From Berlin to Broadway with Kurt Weill (Photo: Ant Robling)
There’s more to KURT WEILL than Mack the Knife, says ANNA CALE as she follows the composer from the mean streets of Berlin to the glitz of Broadway and discovers his music always had those on the margins of society at its heart…
Mack the Knife and I have a love hate relationship. This is mainly due to an ill-conceived school cabaret production back in the early 1990s which featured a rather questionable rendition alongside numbers from the Andrew Lloyd-Webber back catalogue. So you can understand my slight trepidation when I realised that the song would feature heavily in this show.
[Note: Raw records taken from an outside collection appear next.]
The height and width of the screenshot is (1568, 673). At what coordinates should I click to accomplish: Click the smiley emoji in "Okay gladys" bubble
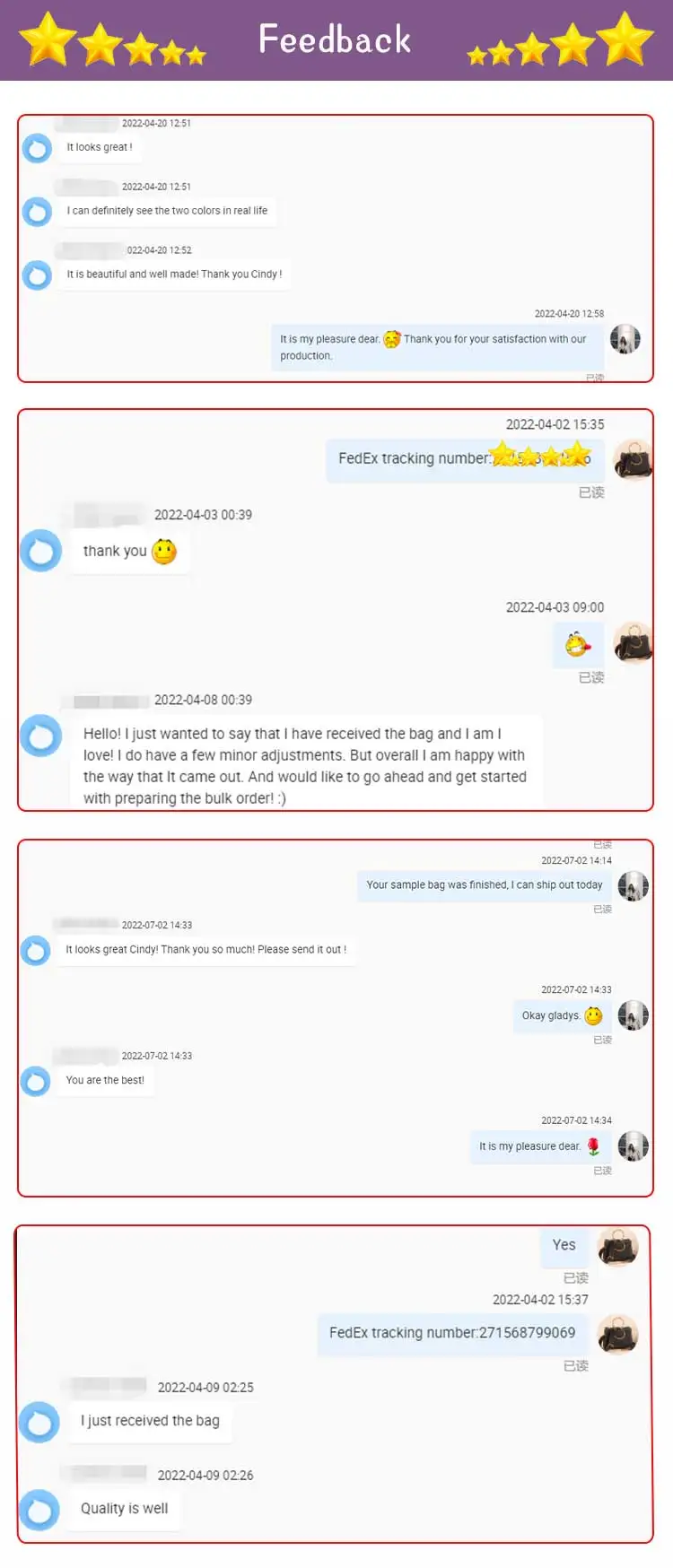coord(593,1015)
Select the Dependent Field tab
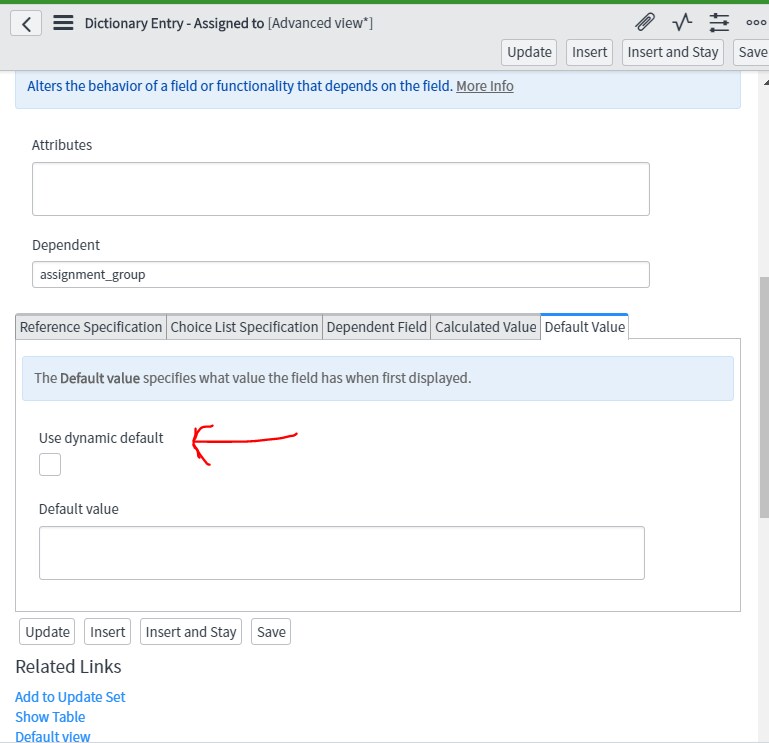 pyautogui.click(x=377, y=327)
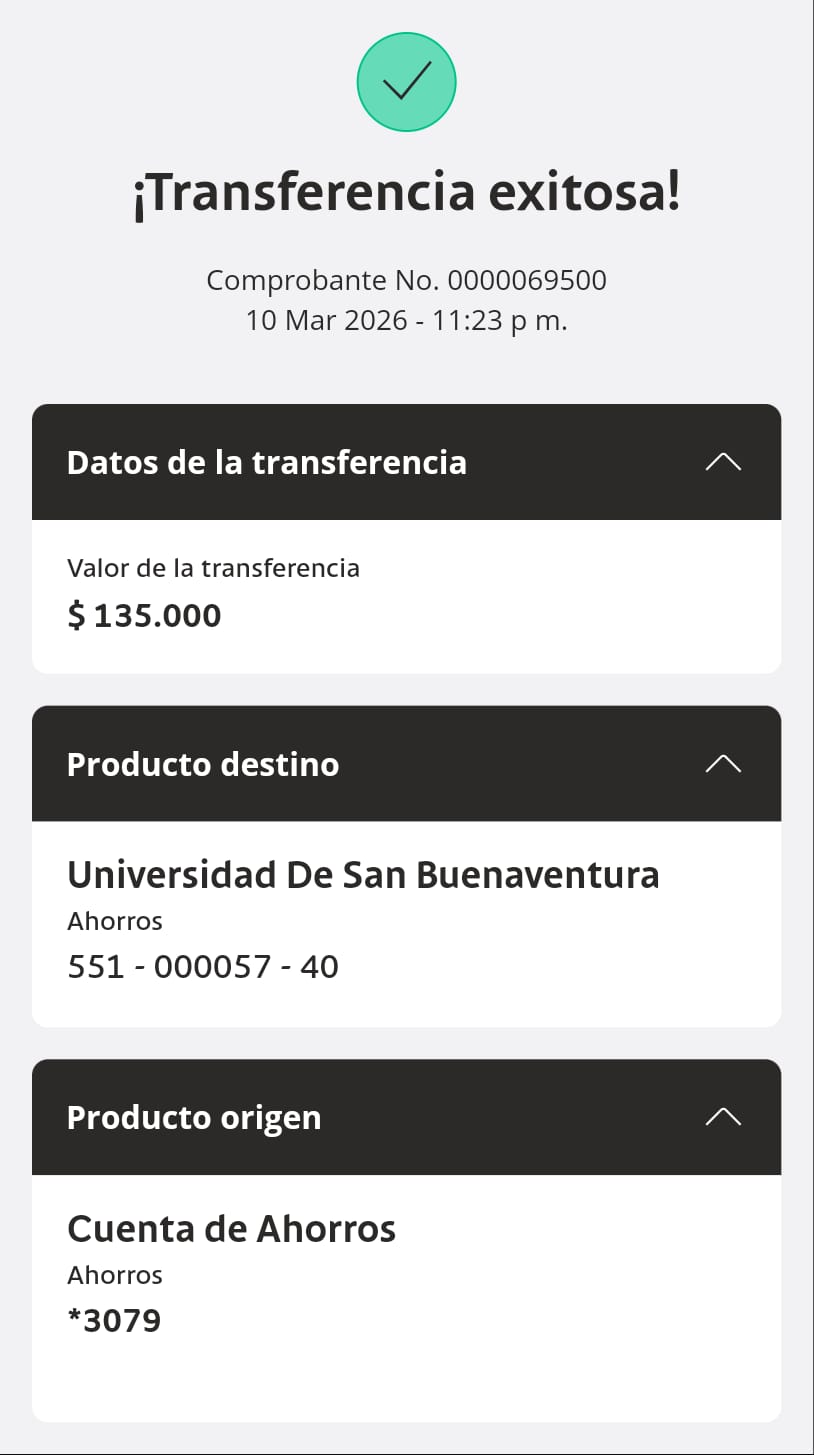
Task: Click the ¡Transferencia exitosa! title
Action: (x=407, y=193)
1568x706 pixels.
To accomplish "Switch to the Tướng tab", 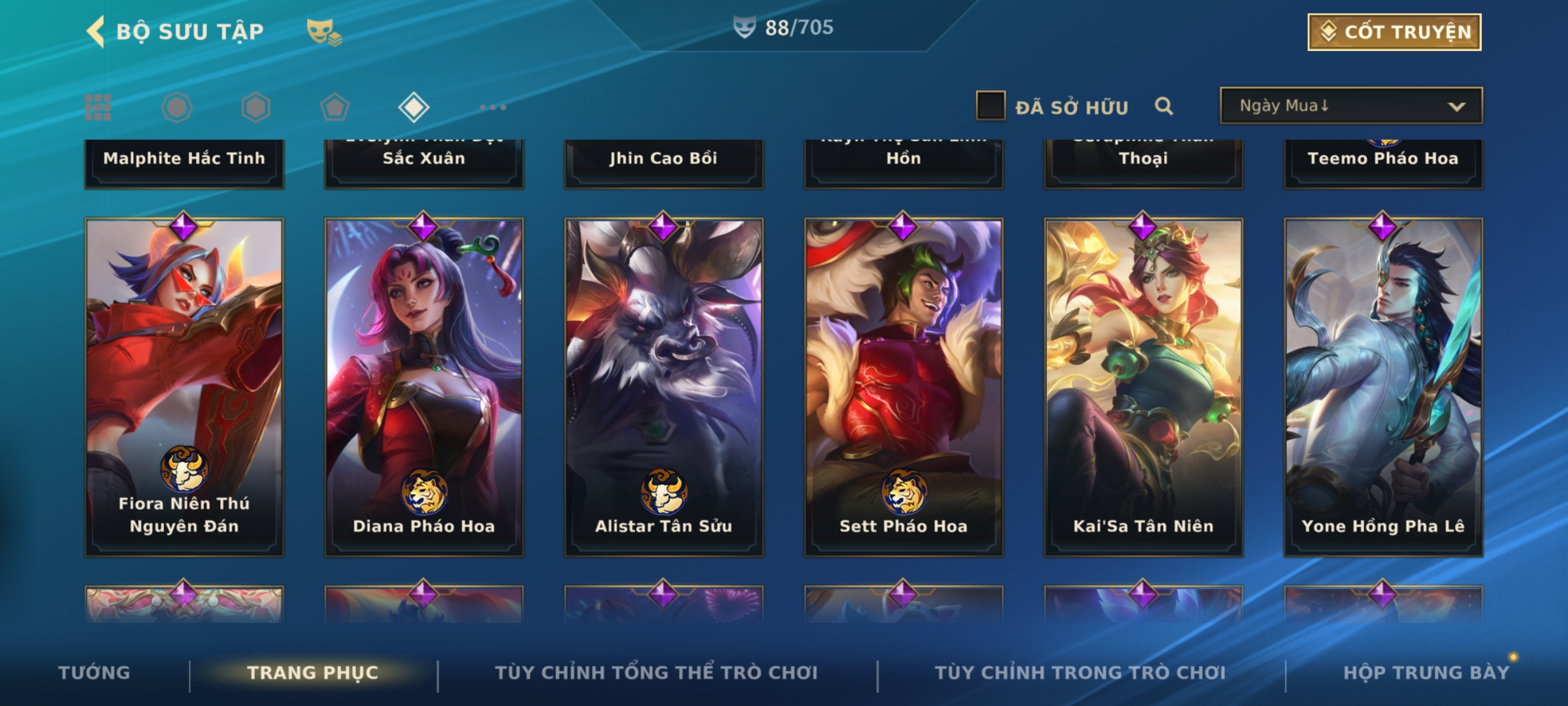I will 94,673.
Would it trigger bad memories, or would this be the performance to win me round? You will be delighted to hear it was the latter.
A co-production between Opera North and West Yorkshire Playhouse staged at the exquisite City Varieties Music Hall, Berlin to Broadway with Kurt Weill was an exhilarating journey through the life and songs of the 20th century German born musical theatre composer. Taking the audience from his early career in 1920s Weimar-era Berlin to his Broadway shows of the 1940s, this was a mesmerising show with rousing performances from the Opera North company ensemble.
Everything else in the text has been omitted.